Other than CAR T products, Carsgen has a humanized claudin18.2 monoclonal antibody, known as AB-011, for the treatment of advanced gastric and pancreatic adenocarcinoma. It received IND approval from the NMPA in December 2019, and Carsgen said it plans to file for an IND to the FDA within 2020.
For now, Li said the company has no plans to expand its pipeline in the near future; rather it intends to focus on advancing the leading programs to commercialization while developing disruptive technologies.
Carsgen is confident about the targets it has chosen for its CAR T therapies. Li explained that to choose the rational targets, one needs to think about specificity and heterogeneity.

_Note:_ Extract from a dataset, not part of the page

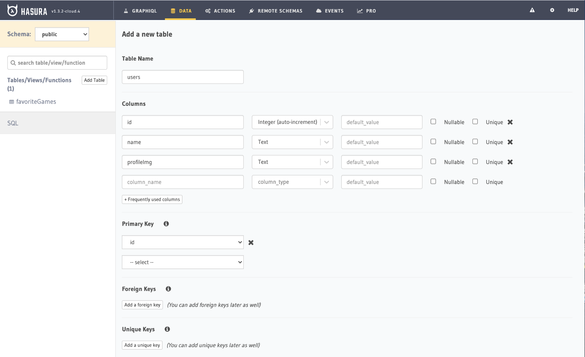This screenshot has height=357, width=585.
Task: Switch to the SQL section in sidebar
Action: click(12, 123)
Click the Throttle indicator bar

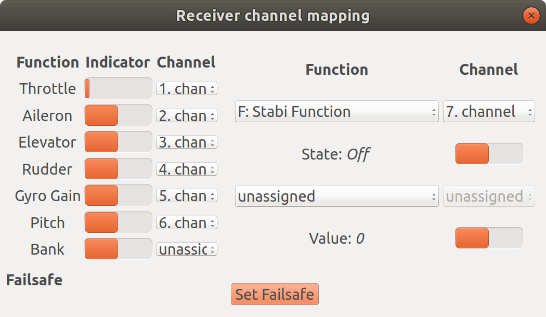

For example, EGFRvIII is a cancer-specific antigen but its high heterogeneous expression leads to reduced efficacy of EGFRvIII-targeted drugs.
The CEO also noted that Carsgen looks at upcoming problems in the next few years instead of only looking at existing ones. “Previously, we tried to address the issue of why CAR T can work on blood cancer but not solid tumors. We [now] also focus on building our technology platforms, because you need tools to realize your ideas,” Li said.
To maximize its R&D potential, Carsgen has developed technology platforms such as fully human antibody identification and antibody engineering, so it can handle every part of CAR T-cell therapy development on its own.
Carsgen’s scientists are also concerned about follow-up issues that cancer patients may face, even though results from early clinical stages are encouraging.
“CAR T therapies could yield a significant decrease in the lesion size, but what about cancer recurrence?” Li said. “We need to think ahead and start to prepare for a solution to this issue. We also need to consider how to innovate technologies to sustain antitumor response. These are the issues we are looking into.”
To continue its work, Carsgen is mulling an IPO in the near future. Li revealed that the company is preparing for a pre-IPO round of financing and will keep an open mind when it comes to the listing destination.